** Opening Entries supplied block **
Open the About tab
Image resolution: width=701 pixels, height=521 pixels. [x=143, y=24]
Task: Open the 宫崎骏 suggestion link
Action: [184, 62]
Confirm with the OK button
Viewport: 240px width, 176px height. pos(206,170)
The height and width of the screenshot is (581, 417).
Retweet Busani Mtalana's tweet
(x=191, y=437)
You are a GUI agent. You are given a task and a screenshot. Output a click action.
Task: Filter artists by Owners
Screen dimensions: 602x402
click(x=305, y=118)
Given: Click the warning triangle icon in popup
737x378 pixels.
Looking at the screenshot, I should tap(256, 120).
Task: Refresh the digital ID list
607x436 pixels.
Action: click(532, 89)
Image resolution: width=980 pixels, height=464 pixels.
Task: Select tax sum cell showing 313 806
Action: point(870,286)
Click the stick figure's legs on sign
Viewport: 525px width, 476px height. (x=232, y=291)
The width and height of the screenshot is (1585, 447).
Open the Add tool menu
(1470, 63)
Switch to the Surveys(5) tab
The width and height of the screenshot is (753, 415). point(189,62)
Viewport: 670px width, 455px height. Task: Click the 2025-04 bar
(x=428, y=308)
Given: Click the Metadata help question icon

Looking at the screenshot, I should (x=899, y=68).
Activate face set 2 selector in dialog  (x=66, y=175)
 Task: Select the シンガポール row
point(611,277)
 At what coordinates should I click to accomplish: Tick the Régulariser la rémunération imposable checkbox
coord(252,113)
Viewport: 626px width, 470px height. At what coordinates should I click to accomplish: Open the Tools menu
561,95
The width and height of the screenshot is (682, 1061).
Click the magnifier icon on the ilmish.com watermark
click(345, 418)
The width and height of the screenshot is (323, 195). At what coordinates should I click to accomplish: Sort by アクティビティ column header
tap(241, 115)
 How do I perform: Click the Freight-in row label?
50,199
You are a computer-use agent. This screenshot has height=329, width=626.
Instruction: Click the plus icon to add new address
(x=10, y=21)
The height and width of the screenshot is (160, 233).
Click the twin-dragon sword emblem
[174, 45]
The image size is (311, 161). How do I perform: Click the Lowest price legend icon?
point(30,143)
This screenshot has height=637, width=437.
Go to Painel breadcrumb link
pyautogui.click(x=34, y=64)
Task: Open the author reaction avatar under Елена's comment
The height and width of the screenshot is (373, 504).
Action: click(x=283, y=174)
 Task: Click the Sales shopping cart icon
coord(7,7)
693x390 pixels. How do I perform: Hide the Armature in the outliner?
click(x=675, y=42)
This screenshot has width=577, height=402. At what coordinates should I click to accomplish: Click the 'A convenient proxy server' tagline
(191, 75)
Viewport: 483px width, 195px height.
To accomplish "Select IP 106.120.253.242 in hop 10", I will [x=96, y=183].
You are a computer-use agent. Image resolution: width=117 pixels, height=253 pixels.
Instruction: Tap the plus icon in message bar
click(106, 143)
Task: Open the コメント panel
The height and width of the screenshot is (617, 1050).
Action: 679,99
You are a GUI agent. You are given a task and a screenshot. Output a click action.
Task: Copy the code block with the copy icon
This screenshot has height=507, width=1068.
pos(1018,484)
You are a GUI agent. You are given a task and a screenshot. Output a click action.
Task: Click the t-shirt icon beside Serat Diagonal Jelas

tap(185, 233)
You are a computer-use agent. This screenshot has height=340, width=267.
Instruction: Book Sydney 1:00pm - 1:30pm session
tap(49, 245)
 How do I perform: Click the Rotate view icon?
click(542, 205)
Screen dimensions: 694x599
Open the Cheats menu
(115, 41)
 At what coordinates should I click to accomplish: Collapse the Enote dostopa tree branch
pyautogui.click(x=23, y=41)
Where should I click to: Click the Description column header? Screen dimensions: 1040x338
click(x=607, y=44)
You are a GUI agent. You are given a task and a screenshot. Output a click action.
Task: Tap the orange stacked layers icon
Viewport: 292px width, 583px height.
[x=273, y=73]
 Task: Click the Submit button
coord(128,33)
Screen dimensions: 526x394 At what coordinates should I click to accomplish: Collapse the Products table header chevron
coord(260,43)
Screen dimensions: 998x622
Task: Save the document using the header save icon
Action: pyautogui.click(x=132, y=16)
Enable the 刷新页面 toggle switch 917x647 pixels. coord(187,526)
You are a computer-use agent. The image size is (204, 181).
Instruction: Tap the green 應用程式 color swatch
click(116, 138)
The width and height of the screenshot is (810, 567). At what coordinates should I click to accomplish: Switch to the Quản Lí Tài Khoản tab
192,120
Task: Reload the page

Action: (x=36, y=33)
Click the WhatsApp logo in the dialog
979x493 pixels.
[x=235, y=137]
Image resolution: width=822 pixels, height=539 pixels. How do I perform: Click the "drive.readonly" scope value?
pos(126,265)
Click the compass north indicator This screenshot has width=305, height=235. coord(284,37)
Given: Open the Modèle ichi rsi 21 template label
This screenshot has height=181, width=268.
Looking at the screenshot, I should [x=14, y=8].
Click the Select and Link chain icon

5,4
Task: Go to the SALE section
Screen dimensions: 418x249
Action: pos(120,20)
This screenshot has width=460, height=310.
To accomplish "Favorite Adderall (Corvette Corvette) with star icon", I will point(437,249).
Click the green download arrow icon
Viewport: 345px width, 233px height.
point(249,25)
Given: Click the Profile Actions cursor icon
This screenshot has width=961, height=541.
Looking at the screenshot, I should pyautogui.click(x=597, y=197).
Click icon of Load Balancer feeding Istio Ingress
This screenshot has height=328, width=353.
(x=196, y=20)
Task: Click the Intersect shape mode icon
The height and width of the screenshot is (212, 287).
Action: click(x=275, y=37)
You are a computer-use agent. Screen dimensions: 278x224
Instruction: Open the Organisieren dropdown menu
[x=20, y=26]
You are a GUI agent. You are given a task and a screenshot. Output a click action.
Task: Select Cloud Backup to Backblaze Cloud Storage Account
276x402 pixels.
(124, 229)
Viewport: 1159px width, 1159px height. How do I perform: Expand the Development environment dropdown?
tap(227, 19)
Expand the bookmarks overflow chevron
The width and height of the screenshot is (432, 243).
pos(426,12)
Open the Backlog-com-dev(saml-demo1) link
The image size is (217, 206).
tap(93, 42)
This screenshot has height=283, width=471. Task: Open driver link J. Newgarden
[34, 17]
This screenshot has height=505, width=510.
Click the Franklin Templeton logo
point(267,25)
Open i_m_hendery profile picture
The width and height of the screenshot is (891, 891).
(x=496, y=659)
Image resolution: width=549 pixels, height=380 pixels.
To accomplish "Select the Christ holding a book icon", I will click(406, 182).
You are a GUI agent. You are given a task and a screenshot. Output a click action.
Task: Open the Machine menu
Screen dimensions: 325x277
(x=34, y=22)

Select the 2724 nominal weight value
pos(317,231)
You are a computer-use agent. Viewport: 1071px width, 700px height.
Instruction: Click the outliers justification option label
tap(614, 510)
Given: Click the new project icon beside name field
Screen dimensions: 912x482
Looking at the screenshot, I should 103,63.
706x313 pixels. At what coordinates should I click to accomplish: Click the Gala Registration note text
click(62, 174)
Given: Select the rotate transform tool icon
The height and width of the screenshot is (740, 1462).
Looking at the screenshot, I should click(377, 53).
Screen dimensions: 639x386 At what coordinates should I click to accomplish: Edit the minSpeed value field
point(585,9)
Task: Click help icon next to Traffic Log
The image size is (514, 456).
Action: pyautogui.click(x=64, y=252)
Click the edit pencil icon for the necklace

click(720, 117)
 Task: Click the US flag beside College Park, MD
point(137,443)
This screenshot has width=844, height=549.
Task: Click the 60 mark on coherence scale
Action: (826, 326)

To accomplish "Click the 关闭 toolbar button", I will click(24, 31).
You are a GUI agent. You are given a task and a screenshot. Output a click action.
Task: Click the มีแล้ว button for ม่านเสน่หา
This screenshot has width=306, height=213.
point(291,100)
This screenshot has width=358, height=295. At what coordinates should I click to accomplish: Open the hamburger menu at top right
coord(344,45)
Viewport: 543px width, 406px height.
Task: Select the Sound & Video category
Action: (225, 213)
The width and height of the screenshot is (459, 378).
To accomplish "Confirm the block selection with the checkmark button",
** Closing Entries supplied block **
Where in the records above does the word "will" appear? Copy each line that holds it.

### Answer below
To accomplish "Select IP 106.120.253.242 in hop 10", I will [x=96, y=183].
To accomplish "Favorite Adderall (Corvette Corvette) with star icon", I will point(437,249).
To accomplish "Select the Christ holding a book icon", I will click(406, 182).
To accomplish "Click the 关闭 toolbar button", I will click(24, 31).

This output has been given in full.